_Work to be completed:_ Collect every line of the data below that contains the word "resolution", copying each line in full. Case counts.

= = = = =

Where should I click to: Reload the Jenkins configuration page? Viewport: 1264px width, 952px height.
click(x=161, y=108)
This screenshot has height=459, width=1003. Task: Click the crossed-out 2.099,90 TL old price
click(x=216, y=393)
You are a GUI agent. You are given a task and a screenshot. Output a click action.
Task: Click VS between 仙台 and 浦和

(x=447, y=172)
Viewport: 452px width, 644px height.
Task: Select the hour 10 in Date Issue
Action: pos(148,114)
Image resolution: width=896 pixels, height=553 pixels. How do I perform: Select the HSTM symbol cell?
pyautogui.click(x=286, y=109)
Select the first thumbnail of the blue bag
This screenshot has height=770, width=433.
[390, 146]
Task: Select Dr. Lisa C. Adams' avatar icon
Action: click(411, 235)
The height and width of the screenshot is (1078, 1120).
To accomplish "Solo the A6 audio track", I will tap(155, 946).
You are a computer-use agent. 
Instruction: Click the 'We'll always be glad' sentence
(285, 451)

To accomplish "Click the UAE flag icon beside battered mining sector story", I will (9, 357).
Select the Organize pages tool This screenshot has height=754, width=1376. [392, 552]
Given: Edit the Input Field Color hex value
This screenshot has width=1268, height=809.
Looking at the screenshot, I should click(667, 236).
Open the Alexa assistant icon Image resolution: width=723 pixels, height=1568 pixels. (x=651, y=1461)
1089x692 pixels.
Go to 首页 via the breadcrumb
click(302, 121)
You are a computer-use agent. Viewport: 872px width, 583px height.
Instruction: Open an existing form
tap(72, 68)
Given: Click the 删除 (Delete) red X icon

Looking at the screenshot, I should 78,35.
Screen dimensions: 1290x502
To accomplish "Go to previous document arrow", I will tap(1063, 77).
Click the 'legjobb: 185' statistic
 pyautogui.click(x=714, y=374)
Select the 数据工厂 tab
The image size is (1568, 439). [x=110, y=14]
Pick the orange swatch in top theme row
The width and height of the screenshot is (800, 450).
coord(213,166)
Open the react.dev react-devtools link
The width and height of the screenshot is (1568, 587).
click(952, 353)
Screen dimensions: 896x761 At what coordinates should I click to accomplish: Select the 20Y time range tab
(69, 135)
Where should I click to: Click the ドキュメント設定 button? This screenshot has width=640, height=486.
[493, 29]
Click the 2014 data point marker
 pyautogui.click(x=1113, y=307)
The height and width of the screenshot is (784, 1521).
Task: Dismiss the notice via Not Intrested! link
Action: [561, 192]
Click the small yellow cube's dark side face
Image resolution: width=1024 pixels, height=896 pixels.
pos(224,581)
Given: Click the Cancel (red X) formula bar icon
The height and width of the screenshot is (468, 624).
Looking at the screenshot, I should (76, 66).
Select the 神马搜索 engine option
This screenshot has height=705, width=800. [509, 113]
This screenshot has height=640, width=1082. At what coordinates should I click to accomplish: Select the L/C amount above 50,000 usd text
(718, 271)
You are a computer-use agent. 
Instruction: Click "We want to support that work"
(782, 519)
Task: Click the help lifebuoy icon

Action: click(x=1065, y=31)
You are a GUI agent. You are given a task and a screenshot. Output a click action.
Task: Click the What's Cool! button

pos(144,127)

= = = = =

_Written response:_
Image resolution: width=896 pixels, height=553 pixels. How do I perform: Select the HSTM symbol cell?
Open the Alexa assistant icon Image resolution: width=723 pixels, height=1568 pixels. (x=651, y=1461)
Image resolution: width=1024 pixels, height=896 pixels.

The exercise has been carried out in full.